● **Exercise description**
Transcribe exactly the portion of the listing below that runs from the line containing "Expand the Info section" through its last line.

● **Material provided**
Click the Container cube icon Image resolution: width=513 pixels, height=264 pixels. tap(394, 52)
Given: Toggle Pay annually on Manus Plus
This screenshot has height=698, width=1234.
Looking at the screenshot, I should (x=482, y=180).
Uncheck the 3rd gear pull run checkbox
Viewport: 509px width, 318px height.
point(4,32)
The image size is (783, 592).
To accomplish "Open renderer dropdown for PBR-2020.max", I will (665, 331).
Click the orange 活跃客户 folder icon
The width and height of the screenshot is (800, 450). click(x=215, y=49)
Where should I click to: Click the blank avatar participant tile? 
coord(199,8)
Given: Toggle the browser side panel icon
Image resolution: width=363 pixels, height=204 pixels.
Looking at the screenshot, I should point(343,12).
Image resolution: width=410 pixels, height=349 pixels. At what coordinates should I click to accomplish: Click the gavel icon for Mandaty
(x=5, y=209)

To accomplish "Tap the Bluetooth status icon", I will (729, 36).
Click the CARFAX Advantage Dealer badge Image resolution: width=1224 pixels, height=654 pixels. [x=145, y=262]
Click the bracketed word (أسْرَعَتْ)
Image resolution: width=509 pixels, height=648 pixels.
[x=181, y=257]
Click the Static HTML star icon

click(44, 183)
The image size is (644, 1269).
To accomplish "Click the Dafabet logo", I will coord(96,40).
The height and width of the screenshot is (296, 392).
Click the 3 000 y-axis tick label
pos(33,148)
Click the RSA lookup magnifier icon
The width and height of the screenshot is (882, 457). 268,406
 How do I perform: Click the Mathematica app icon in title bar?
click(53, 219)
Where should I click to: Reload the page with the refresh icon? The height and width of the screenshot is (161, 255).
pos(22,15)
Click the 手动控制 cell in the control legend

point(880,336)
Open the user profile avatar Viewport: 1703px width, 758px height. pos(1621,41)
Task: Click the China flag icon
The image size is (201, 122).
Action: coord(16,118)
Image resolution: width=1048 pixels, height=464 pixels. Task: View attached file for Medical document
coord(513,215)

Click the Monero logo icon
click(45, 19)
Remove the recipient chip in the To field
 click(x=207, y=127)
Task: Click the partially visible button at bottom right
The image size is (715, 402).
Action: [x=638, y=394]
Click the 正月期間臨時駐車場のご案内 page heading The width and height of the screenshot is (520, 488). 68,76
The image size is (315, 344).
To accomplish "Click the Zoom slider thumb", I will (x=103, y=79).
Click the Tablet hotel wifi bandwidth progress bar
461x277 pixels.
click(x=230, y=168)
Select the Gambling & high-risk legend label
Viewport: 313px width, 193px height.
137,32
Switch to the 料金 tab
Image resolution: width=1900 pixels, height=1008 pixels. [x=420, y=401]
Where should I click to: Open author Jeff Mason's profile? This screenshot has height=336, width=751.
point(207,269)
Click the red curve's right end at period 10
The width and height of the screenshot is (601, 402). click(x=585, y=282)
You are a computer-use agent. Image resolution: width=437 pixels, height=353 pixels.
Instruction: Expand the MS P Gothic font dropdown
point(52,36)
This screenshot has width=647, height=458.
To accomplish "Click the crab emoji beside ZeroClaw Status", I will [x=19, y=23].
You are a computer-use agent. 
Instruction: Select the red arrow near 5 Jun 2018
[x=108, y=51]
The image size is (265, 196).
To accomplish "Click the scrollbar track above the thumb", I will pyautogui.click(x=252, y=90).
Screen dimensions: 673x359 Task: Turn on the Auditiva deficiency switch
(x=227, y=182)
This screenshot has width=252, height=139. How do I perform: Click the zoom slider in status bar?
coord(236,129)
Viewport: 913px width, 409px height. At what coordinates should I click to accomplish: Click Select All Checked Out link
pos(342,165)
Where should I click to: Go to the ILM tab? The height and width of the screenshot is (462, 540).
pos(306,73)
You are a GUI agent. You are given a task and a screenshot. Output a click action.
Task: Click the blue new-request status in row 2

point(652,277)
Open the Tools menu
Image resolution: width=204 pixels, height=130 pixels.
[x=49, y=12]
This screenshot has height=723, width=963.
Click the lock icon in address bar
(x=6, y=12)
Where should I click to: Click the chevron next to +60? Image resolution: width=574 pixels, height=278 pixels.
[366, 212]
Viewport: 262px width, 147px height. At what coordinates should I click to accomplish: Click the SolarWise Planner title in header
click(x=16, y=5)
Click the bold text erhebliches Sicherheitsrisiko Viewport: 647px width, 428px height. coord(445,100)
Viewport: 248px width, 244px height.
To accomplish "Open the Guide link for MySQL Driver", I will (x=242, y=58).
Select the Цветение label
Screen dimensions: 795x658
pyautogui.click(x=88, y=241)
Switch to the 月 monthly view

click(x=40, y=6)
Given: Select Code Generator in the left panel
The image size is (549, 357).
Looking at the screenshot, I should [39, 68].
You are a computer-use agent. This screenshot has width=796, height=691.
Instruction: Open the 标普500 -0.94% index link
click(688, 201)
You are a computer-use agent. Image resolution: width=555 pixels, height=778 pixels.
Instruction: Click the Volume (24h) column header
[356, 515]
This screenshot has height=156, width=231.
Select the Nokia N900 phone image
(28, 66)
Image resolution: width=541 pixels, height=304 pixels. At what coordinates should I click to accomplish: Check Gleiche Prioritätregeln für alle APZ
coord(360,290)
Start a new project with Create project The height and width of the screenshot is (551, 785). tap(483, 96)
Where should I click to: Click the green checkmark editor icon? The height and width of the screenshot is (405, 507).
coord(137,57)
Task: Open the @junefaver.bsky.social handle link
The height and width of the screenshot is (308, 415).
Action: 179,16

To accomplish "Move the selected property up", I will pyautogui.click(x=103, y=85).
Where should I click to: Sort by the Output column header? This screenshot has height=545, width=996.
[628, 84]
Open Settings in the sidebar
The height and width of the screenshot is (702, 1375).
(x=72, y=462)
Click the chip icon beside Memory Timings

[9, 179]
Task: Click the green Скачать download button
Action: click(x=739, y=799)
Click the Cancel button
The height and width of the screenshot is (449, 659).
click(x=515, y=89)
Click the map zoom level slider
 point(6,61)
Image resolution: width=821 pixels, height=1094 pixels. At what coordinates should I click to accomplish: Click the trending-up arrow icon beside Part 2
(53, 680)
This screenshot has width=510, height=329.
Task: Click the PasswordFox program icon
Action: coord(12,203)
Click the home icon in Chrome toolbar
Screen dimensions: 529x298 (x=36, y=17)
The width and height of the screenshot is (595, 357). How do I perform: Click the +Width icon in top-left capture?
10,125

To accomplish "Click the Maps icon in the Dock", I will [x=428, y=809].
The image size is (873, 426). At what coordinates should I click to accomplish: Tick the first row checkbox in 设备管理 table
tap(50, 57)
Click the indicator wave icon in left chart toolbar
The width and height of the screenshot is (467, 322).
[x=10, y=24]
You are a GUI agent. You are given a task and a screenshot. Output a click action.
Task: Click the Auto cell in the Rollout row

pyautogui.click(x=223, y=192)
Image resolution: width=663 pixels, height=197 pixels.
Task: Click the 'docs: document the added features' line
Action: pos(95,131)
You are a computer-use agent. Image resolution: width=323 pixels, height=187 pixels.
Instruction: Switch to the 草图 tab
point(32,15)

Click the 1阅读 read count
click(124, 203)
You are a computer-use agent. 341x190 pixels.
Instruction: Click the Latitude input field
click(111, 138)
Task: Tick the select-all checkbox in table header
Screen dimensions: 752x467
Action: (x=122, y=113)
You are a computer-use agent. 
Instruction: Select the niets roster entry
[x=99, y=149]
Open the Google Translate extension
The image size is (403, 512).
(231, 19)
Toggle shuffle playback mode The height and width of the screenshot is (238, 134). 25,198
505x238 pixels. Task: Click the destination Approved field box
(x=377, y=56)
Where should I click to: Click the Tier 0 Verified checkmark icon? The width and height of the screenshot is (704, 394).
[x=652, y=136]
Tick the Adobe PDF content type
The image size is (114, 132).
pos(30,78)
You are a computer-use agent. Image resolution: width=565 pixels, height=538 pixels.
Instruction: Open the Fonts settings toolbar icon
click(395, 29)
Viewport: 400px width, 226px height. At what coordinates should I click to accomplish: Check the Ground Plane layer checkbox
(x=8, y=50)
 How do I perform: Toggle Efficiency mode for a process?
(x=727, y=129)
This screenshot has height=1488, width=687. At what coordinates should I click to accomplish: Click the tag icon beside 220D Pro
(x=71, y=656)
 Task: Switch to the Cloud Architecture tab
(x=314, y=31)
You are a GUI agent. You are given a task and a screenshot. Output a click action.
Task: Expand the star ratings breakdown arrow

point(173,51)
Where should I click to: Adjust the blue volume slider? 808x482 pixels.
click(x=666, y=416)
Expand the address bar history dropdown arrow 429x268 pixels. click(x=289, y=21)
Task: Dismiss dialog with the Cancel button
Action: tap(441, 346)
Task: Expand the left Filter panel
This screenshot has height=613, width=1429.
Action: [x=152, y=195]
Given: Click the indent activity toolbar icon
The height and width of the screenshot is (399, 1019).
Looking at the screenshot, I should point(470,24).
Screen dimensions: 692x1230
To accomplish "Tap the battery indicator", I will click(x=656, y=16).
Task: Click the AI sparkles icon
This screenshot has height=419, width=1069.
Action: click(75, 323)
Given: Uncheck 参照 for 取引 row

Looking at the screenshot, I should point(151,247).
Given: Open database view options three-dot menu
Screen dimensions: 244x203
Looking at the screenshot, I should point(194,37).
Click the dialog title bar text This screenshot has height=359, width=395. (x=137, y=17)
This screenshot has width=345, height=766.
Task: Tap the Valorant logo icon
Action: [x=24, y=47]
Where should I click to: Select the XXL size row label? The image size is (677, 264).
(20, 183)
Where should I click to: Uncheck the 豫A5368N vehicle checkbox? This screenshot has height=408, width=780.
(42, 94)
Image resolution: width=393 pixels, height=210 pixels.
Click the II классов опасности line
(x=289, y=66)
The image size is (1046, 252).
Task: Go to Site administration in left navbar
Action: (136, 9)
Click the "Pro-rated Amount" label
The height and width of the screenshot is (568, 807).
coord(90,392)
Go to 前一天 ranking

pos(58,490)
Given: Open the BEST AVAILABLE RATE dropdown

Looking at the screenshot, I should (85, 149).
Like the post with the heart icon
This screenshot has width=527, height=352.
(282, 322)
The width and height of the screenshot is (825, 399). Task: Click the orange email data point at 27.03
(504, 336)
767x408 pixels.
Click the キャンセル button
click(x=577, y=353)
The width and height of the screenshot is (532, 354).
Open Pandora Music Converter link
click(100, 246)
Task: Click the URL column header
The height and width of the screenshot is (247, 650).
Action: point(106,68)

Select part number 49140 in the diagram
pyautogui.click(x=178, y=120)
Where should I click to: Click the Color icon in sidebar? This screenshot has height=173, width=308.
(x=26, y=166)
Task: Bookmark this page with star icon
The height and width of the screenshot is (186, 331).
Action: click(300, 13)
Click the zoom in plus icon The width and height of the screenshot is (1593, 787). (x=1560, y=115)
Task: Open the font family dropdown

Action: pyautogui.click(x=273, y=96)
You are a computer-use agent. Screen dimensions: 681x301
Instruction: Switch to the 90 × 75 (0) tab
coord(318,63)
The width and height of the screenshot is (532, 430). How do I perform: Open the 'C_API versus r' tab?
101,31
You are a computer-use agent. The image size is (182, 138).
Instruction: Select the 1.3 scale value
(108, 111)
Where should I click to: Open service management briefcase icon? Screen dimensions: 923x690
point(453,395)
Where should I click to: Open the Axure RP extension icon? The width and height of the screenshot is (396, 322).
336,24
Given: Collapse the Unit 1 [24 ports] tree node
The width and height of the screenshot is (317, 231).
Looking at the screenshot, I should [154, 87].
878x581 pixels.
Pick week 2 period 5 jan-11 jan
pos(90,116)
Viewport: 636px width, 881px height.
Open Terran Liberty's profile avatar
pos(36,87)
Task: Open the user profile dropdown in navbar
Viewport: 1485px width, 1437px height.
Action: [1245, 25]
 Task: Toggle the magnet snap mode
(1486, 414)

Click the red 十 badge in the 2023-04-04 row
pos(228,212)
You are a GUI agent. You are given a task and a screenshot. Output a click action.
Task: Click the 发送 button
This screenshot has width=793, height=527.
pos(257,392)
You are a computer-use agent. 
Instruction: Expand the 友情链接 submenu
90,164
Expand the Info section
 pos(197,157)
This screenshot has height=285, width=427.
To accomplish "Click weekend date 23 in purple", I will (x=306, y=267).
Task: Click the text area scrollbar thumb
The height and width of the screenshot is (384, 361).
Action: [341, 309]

● **Written solution**
Expand the Info section
 pos(197,157)
This screenshot has height=285, width=427.
To accomplish "Click weekend date 23 in purple", I will (x=306, y=267).
Task: Click the text area scrollbar thumb
The height and width of the screenshot is (384, 361).
Action: [341, 309]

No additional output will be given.